By showing a cartoon of Mohammed with the words "All is forgiven", Charlie Hebdo, backed by the French government, is pushing the line that Islam as a religion condones last weeks terror attacks in Paris. In other words, if you stay Muslim, you're pro-terrorist. As I said, never mind the surface words. The aim is to whip up hatred against all Muslims or people who look like Muslims.

The most popular politician in France is the leader of the National Front, Marine Le Pen.

Want to hear about Kristallnacht, the night of pogroms in Germany? That was supposedly a response to an assassination attack carried out by a Jew (Herschel Grynszpan) in Paris. Synagogues and Jewish-owned businesses were attacked across Germany. Many Jews were killed or arrested. Many of the anti-Semitic thugs wore civilian clothing.

Fascists have been whipping up support by presenting themselves as angry about terror attacks for a very long time. Who we should really be angry at is the government, the business interests it serves, and the business interests that help out, such as the media.

Let's call what's happening in France what it is.

JE SUIS DIEUDONNE!
 
@Shadow9echo - Very interesting, how this relates to the 'Algeria' meme in France.

Some quick points. First, some of the anti-independence French right wing in the 1950s and 1960s were in love with the idea that what they were fighting was a crusade.

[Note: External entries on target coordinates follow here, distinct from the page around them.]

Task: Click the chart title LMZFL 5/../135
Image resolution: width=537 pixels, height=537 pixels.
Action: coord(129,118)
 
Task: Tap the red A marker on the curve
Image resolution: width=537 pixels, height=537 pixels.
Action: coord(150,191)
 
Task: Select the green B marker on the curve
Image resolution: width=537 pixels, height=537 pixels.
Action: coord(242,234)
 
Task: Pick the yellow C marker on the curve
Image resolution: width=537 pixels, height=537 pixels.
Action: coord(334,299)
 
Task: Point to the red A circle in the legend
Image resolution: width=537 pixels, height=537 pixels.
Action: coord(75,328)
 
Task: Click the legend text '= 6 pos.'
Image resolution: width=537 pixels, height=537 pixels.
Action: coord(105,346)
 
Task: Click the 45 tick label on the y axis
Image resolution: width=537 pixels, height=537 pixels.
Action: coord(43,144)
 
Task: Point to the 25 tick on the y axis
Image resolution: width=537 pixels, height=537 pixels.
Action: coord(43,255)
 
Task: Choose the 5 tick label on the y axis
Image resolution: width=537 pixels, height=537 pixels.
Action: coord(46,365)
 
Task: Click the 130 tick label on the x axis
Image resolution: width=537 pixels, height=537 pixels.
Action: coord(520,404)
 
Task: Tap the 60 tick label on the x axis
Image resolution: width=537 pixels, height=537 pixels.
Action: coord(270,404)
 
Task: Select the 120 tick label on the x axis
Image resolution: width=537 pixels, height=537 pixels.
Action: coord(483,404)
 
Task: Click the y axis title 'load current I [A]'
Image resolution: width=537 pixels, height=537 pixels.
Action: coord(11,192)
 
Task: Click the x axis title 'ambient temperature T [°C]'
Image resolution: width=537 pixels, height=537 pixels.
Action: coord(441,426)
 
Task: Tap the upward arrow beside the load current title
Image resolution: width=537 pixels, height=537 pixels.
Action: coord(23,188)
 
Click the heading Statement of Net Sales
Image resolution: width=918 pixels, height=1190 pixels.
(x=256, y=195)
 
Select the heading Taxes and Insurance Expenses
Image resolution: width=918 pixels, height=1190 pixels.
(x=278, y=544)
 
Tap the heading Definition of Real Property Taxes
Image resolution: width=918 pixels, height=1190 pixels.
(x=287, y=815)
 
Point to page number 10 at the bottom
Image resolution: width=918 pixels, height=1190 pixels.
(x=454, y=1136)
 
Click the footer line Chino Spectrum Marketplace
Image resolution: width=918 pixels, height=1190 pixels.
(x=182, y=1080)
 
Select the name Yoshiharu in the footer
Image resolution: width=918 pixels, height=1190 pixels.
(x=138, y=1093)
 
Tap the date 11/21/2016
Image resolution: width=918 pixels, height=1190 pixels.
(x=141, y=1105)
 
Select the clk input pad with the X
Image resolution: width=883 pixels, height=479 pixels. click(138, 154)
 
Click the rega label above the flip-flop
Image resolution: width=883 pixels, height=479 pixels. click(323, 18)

Second, the settlers and descendants of settlers in Algeria tended to call themselves 'Algerians' involved in a great confrontation with the 'Arabs'. And by no means all of the 'Algerians' were 'French'. Many were Spanish, Belgian, Jewish, etc. It was, in short, seen as a clash of civilisations, or, as the referent is also sometimes known, a race war.

Third, you can trace the big ideas in Algeria back further still, to the Spanish civil war - and the major effect that war had in the Arab world. (Robert Fisk is probably aware of that.)

Fourth, anti-independence versus pro-independence also goes to the relation between the Roman Catholic church and the French state...and of course to monarchism versus republicanism...it being a commonplace that the struggle hasn't been 'settled' in France. No serious person thinks the Fifth Republic (constitution written by another Charlie, the military general) will last forever. What will they replace it with?
 
On French Hypocracy.

http://youtu.be/AhR25o6JdxU

Outro, Intro.

"Changing what needs to be changed, the union of Hollande and Le Pen reproduces that of Laval and Pétain. More than political opportunism is involved in this new alliance. The essential character of the French ruling class is re-emerging. In a period of deepening political crisis, it is recreating in new forms all the filthy practices in which it engaged when it stood side-by-side with Nazi Germany. The stench of Vichy hangs over the Elysée Palace."

http://www.wsws.org/en/articles/2015/01/16/pers-j16.html

Where else have I heard that echo?

http://spitfirelist.com/for-the-record/ftr-802-the-luxembourg-connection-what-the-hell-does-dave-emory-mean-by-underground-reich-part-2/


 
This is disturbing. Coming to America or is it already here?

"If you are not Charlie, would you please speak up so that we can have you arrested and flung in jail, or re-educated?"